In deze zaak heeft de Rechtbank Den Haag op 23 januari 2017 uitspraak gedaan in een belastingkwestie betreffende de inkomstenbelasting en de bijdrage Zorgverzekeringswet (Zvw) van eiser, die in 2013 zowel loon uit dienstbetrekking ontving als zorg verleende aan mevrouw F, waarvoor hij betaald werd uit haar persoonsgebonden budget. Eiser had in zijn aangifte inkomstenbelasting alleen zijn loon opgegeven, terwijl de inspecteur van de Belastingdienst in de aanslag ook het inkomen uit zorgverlening had meegenomen. De rechtbank moest beoordelen of eiser ib/pvv en bijdrage Zvw verschuldigd was over dit inkomen en of hij dit inkomen als bruto of netto had ontvangen.
Eiser stelde dat er loonheffing was ingehouden door F en dat de vergoeding voor de zorgverlening netto aan hem was uitbetaald, wat hij met een contract had geregeld. De rechtbank oordeelde echter dat eiser dit niet aannemelijk had gemaakt, aangezien hij geen jaaropgaaf of contract had overgelegd. Bovendien was niet gebleken dat eiser en F gebruik hadden gemaakt van de ‘opting-in regeling’ en dat F als inhoudingsplichtige voor de loonheffing bekend was. De rechtbank concludeerde dat het inkomen uit zorgverlening kwalificeerde als belastbaar resultaat uit overige werkzaamheden en dat eiser hierover ib/pvv en bijdrage Zvw verschuldigd was. Het beroep van eiser werd ongegrond verklaard.

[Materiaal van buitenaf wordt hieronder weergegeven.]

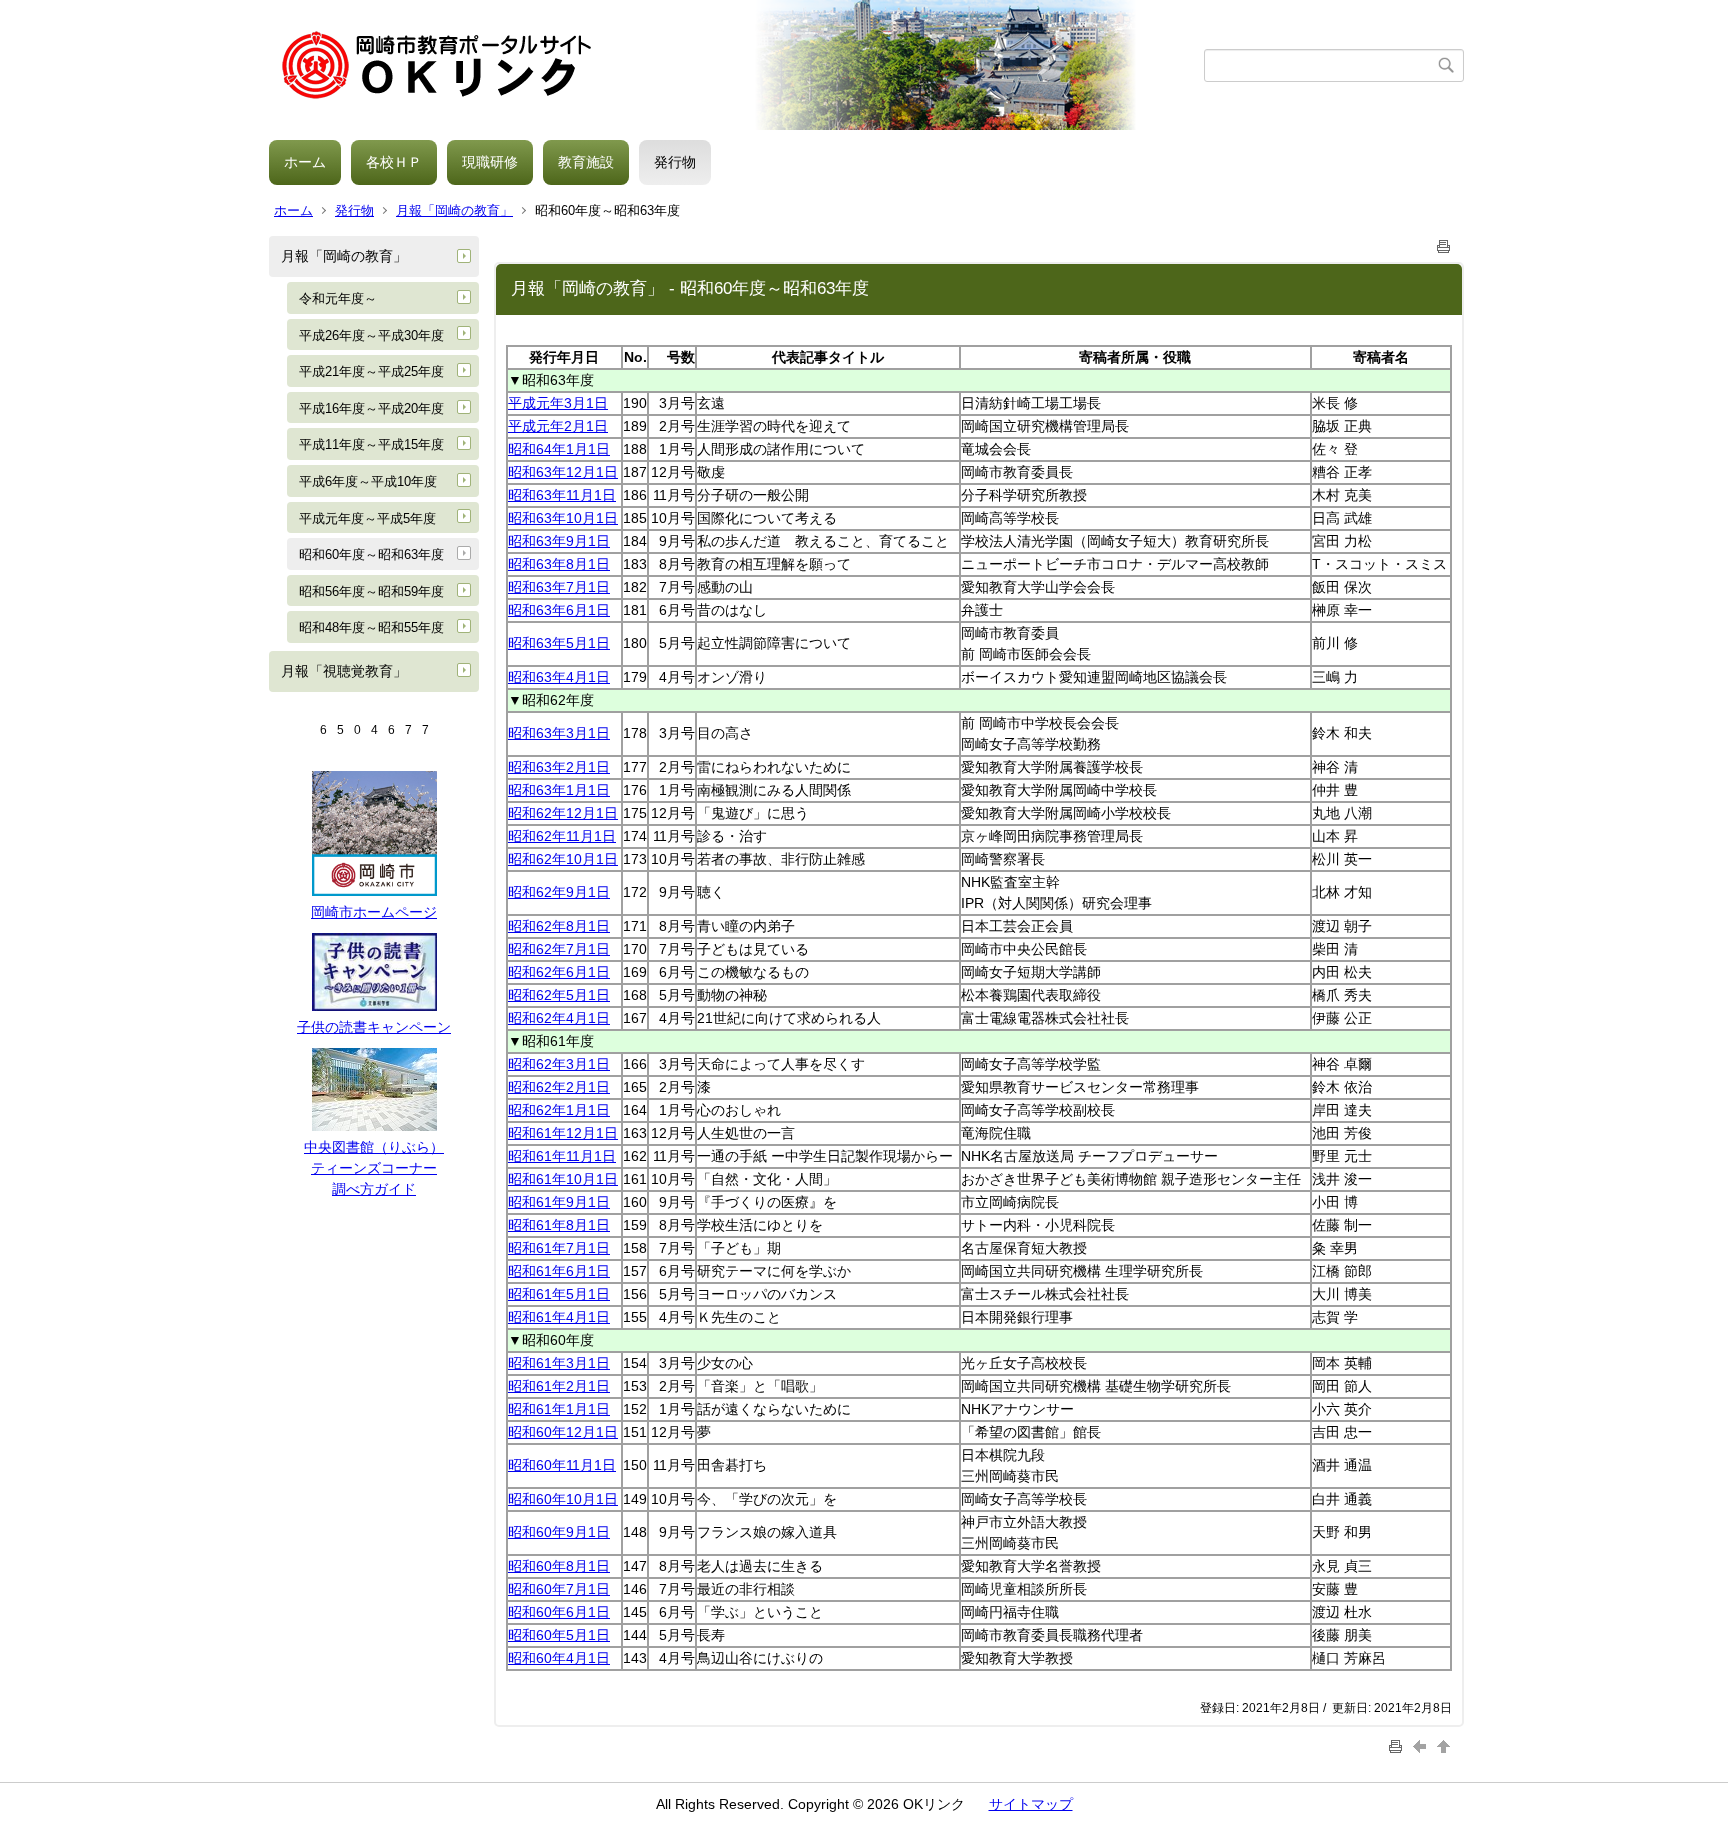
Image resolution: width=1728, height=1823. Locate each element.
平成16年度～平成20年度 (371, 408)
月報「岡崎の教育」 (454, 210)
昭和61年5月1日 (559, 1294)
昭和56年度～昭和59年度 (371, 591)
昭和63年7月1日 (559, 587)
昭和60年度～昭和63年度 (371, 554)
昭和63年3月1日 (559, 733)
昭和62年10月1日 (563, 859)
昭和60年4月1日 (559, 1658)
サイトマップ (1031, 1804)
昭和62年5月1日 (559, 995)
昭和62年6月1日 (559, 972)
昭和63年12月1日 (563, 472)
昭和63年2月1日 (559, 767)
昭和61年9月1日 (559, 1202)
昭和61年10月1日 (563, 1179)
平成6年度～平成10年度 (368, 481)
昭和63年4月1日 (559, 677)
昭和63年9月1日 (559, 541)
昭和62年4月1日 (559, 1018)
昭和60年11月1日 (562, 1465)
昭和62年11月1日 (562, 836)
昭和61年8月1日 (559, 1225)
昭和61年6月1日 (559, 1271)
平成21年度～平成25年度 (371, 371)
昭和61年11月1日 (562, 1156)
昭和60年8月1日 (559, 1566)
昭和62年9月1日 (559, 892)
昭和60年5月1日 (559, 1635)
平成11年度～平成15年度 (371, 444)
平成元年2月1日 (558, 426)
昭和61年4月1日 (559, 1317)
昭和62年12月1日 (563, 813)
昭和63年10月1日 (563, 518)
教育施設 (586, 162)
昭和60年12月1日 (563, 1432)
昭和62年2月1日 (559, 1087)
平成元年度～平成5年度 (367, 518)
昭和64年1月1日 (559, 449)
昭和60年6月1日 (559, 1612)
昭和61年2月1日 (559, 1386)
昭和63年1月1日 (559, 790)
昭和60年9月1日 (559, 1532)
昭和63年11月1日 (562, 495)
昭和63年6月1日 (559, 610)
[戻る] (1422, 1745)
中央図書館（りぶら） (374, 1147)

De rechtbank benadrukte dat als eiser met F een netto tarief had afgesproken, hij met haar moest regelen dat hij deze bedragen terugkreeg. Ook werd het beroep geacht mede betrekking te hebben op de belastingrente, maar eiser had geen zelfstandige gronden aangevoerd tegen de in rekening gebrachte belastingrente. De rechtbank oordeelde dat er geen aanleiding was voor een proceskostenveroordeling. De uitspraak werd openbaar uitgesproken en partijen konden binnen zes weken hoger beroep instellen bij het gerechtshof Den Haag.